▸ **Exercise prompt**:
Among the records below, find the lines with the word "computer" and copy them.
---------- Entries shown
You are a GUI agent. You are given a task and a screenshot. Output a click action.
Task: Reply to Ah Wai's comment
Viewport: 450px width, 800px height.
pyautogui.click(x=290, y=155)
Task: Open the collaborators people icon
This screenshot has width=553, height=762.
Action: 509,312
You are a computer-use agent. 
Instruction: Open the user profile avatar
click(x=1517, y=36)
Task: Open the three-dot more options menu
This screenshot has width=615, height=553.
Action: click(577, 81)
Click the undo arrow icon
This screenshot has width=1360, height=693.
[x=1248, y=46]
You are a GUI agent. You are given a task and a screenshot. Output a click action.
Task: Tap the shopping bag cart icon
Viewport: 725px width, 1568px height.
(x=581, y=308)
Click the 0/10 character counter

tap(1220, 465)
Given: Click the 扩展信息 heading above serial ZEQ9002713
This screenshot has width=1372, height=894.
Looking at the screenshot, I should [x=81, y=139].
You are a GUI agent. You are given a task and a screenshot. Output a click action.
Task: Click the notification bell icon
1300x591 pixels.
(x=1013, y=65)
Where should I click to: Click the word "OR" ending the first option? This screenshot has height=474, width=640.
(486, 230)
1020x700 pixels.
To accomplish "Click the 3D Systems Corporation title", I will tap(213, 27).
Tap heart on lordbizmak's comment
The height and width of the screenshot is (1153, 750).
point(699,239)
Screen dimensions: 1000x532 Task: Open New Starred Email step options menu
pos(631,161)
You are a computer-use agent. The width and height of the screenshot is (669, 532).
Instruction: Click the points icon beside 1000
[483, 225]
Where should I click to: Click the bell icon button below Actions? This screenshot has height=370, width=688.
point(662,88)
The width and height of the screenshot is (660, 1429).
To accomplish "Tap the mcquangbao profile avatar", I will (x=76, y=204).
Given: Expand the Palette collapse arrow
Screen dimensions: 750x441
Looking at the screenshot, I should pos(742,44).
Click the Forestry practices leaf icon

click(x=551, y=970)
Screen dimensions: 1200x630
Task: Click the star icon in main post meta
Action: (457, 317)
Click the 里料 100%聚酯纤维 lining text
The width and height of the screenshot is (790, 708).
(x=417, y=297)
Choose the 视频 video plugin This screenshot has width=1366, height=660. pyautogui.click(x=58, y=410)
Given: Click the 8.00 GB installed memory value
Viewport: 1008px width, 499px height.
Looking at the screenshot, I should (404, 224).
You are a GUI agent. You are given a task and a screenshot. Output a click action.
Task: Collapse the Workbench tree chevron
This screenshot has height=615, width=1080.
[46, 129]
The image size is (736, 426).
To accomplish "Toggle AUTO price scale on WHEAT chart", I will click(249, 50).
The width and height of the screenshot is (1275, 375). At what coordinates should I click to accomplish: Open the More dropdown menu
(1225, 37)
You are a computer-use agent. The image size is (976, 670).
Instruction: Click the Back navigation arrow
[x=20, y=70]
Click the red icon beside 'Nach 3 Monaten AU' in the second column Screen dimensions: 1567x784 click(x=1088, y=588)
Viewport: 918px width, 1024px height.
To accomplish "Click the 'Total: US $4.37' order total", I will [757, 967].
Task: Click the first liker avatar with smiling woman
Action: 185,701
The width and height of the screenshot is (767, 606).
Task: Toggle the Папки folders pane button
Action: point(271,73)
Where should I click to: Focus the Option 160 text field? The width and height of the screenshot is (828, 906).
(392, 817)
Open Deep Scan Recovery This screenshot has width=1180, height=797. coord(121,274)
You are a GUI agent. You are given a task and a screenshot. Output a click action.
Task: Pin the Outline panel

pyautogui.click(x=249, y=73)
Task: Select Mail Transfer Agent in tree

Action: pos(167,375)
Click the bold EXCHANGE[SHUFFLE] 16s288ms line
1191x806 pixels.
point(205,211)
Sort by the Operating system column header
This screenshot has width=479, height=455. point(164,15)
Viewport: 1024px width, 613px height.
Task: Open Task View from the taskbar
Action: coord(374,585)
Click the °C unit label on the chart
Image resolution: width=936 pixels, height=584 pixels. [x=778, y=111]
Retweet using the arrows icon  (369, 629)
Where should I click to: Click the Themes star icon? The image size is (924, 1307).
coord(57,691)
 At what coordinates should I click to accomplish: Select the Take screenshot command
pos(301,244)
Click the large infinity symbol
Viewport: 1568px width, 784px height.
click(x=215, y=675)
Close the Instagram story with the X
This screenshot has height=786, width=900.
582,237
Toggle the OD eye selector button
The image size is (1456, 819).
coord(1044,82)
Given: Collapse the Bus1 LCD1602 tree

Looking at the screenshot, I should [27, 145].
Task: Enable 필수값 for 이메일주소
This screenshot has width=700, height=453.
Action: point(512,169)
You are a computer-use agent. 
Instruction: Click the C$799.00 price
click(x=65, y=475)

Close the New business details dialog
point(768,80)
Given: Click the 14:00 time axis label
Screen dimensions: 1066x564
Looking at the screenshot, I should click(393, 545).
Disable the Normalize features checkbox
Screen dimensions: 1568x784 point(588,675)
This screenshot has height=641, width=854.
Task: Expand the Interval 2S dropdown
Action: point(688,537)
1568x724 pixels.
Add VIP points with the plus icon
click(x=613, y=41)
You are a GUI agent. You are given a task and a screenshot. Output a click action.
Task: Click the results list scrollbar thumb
--------------------
▸ **Written answer**:
You are a computer-use agent. 
You are a computer-use agent. The width and height of the screenshot is (669, 532).
You are a computer-use agent. The image size is (976, 670).
You are a computer-use agent. 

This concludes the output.